Page excerpt start
So it doesn't self-cancel.

We can equalise this between the two masses and repeat that cycle, in principle indefinitely.

No matter how fast our ambient velocity rises, each 96 J impulse buys another 9.81 P increase in net momentum.

And as you dementedly insist i repeat ad nauseam, after 5 such cycles we open a white hole and flesh-eating ogres start to pour out at an exponentially accelerating rate. I just can't understand what's so complicated, you're just adamantly refusing to follow process, so if you're not just trolling, please address this point directly in your reply, as this is the gain, a bankable net rise in momentum after a zero-sum GPE interaction...

Not a greater net magnitude of momentum!

So no, we don't gain more momentum than if we'd simply dropped the masses passively! You're absolutely correct, but this has absolutely nothing whatsoever to do with the gain principle!?

My god, the effort..

You don't wanna be Prometheus, much less Atlas, it's waay too much responsibility. I get it.

You want Bessler's wheel to be safe, clean OU. Totally understand your mental block.

Or maybe you and Marchello are busy co-writing a patent application of the current art, whatever.

We're not gaining more momentum than we could generate from GPE... we're simply gaining momentum.

And accumulating it.

At a fixed cost, unaffected by rising speed.

Five purchases of 9.81 P at 96 J a pop is 125% over-unity.

You've built a straw man and completely avoided addressing or even acknowledging this central issue. Whether this is intellectual dishonesty or just basic human density, i could've trained a friggin' parrot this in less time.

[MrVibrating]

Here's a more detailed overview of the symmetry break:

Code: Select all

# Cycles:	Energy cost of momentum:	Equiv. Net Value:	Efficiency:
_________	________________________	_________________	___________     


	1		*	(N^2 J / N kg-m/s)		=	1/8mV^2		=	75% Under-Unity

	2		*	(N^2 J / N kg-m/s)		=	1/4mV^2		=	50% UU

	3		*	(N^2 J / N kg-m/s)		=	3/8mV^2		=	25% UU

	4		*	(N^2 J / N kg-m/s)		=	1/2mV^2		=	Unity

	5		*	(N^2 J / N kg-m/s)		=	5/8mV^2		=	125% Over-unity

	6		*	(N^2 J / N kg-m/s)		=	3/4mV^2		=	150% OU

	7		*	(N^2 J / N kg-m/s)		=	7/8mV^2		=	175% OU

	8		*	(N^2 J / N kg-m/s)		=	mV^2		=	200% OU

	9		*	(N^2 J / N kg-m/s)		=	9/8mV^2		=	225% OU

	10		*	(N^2 J / N kg-m/s)		=	5/4mV^2		=	250% OU

	11		*	(N^2 J / N kg-m/s)		=	11/8mV^2	=	275% OU

	12		*	(N^2 J / N kg-m/s)		=	3/2mV^2		=	300% OU

	16		*	(N^2 J / N kg-m/s)		=	2mV^2		=	400% OU

	32		*	(N^2 J / N kg-m/s)		=	4mV^2		=	800% OU

	64		*	(N^2 J / N kg-m/s)		=	8mV^2		=	1,600% OU

_______________________________________________________________________________________


N = m/F - ie. the arbitrary constant N is equal to mass divided by force (ie. acceleration) of the uniform static field, so 9.81 for gravity.
Page excerpt end
Set task a -
In the rows, render each line as a string in a JSON list, starting at the line that contains "Task: Click the 終了 250 end frame field" and ending at the line that contains "tap(86, 180)". Leave out blank lines.
Extracted records start
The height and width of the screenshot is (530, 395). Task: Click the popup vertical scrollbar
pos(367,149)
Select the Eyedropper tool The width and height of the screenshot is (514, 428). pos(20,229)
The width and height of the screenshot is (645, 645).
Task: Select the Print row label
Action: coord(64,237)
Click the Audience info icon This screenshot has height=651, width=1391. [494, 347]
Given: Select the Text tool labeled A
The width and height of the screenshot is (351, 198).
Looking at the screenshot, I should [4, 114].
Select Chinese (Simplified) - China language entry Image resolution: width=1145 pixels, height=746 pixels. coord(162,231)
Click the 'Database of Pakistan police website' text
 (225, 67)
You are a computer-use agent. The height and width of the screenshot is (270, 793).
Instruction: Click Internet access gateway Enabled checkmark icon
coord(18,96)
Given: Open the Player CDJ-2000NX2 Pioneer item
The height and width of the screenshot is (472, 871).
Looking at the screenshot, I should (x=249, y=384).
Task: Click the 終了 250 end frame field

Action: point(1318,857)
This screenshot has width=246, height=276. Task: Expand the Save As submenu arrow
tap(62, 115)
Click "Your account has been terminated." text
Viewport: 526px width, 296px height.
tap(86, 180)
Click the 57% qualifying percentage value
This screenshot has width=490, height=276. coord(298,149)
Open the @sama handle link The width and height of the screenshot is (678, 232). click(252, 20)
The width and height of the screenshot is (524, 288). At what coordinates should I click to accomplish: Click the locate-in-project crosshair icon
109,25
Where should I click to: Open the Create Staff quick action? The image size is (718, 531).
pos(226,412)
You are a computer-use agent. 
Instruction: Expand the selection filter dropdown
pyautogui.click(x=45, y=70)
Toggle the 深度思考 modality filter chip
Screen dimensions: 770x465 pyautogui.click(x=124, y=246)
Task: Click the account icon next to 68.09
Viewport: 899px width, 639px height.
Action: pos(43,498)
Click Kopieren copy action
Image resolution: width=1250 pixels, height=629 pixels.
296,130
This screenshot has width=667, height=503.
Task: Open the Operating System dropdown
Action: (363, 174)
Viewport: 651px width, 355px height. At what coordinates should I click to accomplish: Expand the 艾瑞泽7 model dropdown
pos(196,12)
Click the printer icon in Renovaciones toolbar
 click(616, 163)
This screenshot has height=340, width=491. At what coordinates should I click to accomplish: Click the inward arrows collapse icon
Extracted records end
Set task b -
In the forum excerpt, what efficiency does the table give for 8 cycles?

Task solution a -
[
  "Task: Click the 終了 250 end frame field",
  "Action: point(1318,857)",
  "This screenshot has width=246, height=276. Task: Expand the Save As submenu arrow",
  "tap(62, 115)",
  "Click \"Your account has been terminated.\" text",
  "Viewport: 526px width, 296px height.",
  "tap(86, 180)"
]

Task solution b -
200% over-unity